Can I use OpenNMT to get information about attention inside of the sentence?
Without translations. Just how much each word corresponds to every other word in a sentence?

francoishernandez · February 25, 2020, 11:34am

Check this PR and the paper in question : https://github.com/OpenNMT/OpenNMT-py/pull/1615
If you just want to generate alignments you can have a look at fast-align or giza++.

kargintima · February 25, 2020, 9:59pm

Wait, sorry. This is not what I meant.
I want to have links between words in one sentence. Not bilingual pairs.
Just like that:
THE DOG didn’t cross the road because IT was tired
The dog didn’t cross THE ROAD because IT was wide

I want to have matrices of how every words linked to another words.
I know that it is possible with attention mechanism that is basis of transformer networks.

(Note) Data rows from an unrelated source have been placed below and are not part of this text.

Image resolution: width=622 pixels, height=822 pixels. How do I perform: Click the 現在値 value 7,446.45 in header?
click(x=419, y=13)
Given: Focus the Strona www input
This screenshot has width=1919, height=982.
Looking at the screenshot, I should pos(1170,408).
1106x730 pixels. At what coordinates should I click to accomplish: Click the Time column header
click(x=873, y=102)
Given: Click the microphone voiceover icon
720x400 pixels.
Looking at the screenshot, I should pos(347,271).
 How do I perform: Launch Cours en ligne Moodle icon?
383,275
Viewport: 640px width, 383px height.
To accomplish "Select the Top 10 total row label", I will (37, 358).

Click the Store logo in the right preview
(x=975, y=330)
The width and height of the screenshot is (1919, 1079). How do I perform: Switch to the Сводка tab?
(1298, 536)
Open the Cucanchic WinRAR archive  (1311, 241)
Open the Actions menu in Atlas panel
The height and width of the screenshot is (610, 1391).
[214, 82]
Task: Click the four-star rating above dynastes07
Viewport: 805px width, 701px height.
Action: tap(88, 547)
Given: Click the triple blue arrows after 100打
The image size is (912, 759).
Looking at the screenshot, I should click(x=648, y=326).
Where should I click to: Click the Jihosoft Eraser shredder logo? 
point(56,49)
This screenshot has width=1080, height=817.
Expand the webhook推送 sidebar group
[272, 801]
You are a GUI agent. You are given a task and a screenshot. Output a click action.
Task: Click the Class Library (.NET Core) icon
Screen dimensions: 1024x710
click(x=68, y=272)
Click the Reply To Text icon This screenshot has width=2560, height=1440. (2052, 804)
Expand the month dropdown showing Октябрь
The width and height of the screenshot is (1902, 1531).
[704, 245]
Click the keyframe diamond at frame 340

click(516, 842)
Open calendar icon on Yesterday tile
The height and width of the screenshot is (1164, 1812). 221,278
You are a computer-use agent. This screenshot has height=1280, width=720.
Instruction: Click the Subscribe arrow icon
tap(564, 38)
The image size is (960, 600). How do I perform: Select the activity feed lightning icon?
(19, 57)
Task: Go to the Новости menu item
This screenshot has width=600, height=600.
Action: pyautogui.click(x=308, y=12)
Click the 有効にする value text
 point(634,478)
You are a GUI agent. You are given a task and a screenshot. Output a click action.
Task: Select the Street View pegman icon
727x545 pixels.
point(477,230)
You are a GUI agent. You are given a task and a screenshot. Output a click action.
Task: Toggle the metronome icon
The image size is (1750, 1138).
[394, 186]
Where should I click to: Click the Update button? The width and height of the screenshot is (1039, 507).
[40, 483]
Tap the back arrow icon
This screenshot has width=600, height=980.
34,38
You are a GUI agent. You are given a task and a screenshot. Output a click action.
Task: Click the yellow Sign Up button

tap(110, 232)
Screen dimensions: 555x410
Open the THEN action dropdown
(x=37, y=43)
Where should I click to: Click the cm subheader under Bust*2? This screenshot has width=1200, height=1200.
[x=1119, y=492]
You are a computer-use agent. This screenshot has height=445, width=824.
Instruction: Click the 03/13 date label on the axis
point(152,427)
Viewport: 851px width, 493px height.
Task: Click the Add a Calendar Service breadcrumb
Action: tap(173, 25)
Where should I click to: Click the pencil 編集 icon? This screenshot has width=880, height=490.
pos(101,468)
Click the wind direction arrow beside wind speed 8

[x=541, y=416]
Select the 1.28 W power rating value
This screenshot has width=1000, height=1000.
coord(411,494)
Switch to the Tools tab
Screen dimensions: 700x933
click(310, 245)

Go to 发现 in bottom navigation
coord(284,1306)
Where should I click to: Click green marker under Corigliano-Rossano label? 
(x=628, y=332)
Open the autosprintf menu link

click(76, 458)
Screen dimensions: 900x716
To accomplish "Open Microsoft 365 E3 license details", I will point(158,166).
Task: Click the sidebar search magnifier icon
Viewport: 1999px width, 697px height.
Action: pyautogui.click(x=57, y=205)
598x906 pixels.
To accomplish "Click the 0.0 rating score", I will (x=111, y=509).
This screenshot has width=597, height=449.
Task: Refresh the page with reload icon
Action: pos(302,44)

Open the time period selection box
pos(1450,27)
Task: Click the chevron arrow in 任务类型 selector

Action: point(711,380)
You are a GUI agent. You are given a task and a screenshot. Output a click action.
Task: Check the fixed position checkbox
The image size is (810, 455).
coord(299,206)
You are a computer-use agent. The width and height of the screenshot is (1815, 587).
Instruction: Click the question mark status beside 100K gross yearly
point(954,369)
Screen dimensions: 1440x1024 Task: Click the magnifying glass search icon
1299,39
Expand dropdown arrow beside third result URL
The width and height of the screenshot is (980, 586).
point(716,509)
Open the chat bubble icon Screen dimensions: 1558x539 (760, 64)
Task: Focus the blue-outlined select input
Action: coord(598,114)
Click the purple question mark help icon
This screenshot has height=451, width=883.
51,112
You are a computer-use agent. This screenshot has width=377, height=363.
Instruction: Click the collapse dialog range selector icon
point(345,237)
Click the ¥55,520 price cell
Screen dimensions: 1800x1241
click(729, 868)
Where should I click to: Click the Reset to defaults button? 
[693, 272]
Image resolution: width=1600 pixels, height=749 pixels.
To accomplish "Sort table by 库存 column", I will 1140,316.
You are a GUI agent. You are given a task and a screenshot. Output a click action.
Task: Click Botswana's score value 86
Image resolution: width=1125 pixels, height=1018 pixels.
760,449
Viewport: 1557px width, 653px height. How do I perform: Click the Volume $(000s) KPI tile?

As I can see, fast-align and GIZA++ works with bilingual pairs.

francoishernandez · February 26, 2020, 8:39am

Oh I see.
This could probably be achieved with self-attention from some Transformer LM or GPT-2 indeed (http://jalammar.github.io/illustrated-gpt2/). But none of this is currently implemented in OpenNMT-py. Feel free to PR if you implement some of it.

Bachstelze · February 26, 2020, 5:12pm

You can get the attention matrix from the translation class. But OpenNMT is a seq2seq framework, therefore we need a target sentence. There are many pretrained transformers which you could use to encode the sentence and use the word vectors to construct a tree:

https://nlp.stanford.edu//~johnhew//structural-probe.html?utm_source=quora&utm_medium=referral#the-structural-probe

The linking between words is usually done with dependency trees. If you don’t want to experiment, have a look at spacy.